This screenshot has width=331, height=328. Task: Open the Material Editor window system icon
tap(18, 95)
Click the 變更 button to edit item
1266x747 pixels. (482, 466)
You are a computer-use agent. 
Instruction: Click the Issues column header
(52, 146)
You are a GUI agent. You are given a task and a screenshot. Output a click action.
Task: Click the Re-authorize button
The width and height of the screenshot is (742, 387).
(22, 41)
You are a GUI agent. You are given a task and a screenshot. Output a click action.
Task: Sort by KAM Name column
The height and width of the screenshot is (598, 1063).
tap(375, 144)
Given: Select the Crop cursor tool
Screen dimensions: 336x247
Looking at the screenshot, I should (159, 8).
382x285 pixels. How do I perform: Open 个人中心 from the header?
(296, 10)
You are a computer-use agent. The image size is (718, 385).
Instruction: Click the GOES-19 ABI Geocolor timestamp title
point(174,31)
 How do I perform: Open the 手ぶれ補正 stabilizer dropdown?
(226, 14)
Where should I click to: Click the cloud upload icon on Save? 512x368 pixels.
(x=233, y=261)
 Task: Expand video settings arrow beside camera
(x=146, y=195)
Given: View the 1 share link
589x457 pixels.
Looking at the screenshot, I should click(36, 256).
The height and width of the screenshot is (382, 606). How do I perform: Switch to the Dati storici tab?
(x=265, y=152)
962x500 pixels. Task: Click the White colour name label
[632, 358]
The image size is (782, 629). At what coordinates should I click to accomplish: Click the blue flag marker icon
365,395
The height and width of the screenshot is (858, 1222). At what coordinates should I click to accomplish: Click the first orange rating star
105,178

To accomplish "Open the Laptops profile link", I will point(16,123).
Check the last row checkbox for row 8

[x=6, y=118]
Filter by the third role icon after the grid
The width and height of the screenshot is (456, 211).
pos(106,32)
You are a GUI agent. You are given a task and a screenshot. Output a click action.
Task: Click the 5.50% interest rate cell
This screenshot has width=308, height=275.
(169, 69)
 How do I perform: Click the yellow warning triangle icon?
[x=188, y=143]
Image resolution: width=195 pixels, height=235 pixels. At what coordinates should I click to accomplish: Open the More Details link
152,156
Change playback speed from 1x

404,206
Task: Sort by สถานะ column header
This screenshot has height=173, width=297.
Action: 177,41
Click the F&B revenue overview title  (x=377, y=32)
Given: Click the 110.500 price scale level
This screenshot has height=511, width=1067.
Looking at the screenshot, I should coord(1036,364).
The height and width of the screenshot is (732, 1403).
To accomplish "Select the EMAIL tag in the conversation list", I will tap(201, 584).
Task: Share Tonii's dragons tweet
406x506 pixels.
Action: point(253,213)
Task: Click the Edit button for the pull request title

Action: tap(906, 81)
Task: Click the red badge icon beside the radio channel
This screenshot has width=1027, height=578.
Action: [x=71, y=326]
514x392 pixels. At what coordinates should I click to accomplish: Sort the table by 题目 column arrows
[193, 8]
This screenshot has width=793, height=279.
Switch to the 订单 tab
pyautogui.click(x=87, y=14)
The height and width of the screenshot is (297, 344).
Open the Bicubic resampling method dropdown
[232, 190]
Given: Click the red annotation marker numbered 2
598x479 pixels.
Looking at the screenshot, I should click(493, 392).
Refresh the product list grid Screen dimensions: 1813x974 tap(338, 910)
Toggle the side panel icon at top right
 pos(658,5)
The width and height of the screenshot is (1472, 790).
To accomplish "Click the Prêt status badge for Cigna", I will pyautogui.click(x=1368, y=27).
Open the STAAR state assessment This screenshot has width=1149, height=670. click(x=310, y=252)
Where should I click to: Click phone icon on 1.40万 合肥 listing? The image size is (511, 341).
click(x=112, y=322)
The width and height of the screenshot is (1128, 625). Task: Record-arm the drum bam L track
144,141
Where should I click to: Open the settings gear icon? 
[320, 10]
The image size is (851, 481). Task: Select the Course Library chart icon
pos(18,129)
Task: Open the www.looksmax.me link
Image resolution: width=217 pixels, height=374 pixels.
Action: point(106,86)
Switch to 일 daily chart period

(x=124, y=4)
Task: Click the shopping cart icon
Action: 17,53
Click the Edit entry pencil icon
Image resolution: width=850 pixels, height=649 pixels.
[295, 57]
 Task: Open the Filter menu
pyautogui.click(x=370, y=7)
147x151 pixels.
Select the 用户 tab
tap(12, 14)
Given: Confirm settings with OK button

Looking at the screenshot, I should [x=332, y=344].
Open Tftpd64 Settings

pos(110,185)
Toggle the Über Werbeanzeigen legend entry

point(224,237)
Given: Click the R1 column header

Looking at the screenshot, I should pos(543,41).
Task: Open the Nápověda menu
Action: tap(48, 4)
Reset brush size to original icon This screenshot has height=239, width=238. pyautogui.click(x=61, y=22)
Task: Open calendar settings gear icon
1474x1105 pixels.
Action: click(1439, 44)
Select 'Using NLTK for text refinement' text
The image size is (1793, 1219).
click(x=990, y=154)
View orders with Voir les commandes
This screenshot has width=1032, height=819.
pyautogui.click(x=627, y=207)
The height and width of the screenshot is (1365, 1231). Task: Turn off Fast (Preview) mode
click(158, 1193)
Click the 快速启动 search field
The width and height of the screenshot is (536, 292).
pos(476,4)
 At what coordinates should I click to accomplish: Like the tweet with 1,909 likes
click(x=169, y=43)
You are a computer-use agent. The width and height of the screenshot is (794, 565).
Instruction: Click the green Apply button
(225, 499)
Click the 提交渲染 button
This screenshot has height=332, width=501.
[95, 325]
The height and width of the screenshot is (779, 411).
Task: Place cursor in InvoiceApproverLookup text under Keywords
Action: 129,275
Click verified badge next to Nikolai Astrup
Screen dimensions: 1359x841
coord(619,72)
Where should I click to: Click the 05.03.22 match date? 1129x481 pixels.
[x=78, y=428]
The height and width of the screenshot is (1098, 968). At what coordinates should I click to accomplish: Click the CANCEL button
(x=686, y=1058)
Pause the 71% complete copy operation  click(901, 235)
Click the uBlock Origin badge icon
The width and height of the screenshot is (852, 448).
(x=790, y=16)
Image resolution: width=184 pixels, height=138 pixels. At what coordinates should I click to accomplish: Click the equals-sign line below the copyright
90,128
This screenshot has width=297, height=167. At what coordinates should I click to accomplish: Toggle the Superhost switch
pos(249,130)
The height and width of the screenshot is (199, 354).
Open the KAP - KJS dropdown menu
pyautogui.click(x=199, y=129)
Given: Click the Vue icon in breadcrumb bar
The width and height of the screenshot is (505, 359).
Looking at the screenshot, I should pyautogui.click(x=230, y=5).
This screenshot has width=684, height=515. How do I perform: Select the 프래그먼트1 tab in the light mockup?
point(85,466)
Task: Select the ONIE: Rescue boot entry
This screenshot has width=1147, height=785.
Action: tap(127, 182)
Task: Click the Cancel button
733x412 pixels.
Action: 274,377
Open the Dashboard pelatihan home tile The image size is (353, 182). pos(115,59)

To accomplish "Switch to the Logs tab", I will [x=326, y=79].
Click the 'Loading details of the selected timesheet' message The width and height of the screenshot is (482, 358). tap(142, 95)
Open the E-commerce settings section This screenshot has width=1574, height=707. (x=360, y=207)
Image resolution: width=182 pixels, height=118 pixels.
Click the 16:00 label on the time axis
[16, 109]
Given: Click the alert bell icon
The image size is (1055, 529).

WHAT YOU HAVE TO DO
Lines with the word "computer": copy each one from the data above.

REPLY TO THE EXERCISE
You are a computer-use agent. 
You are a computer-use agent. The image size is (718, 385).
You are a computer-use agent. The width and height of the screenshot is (794, 565).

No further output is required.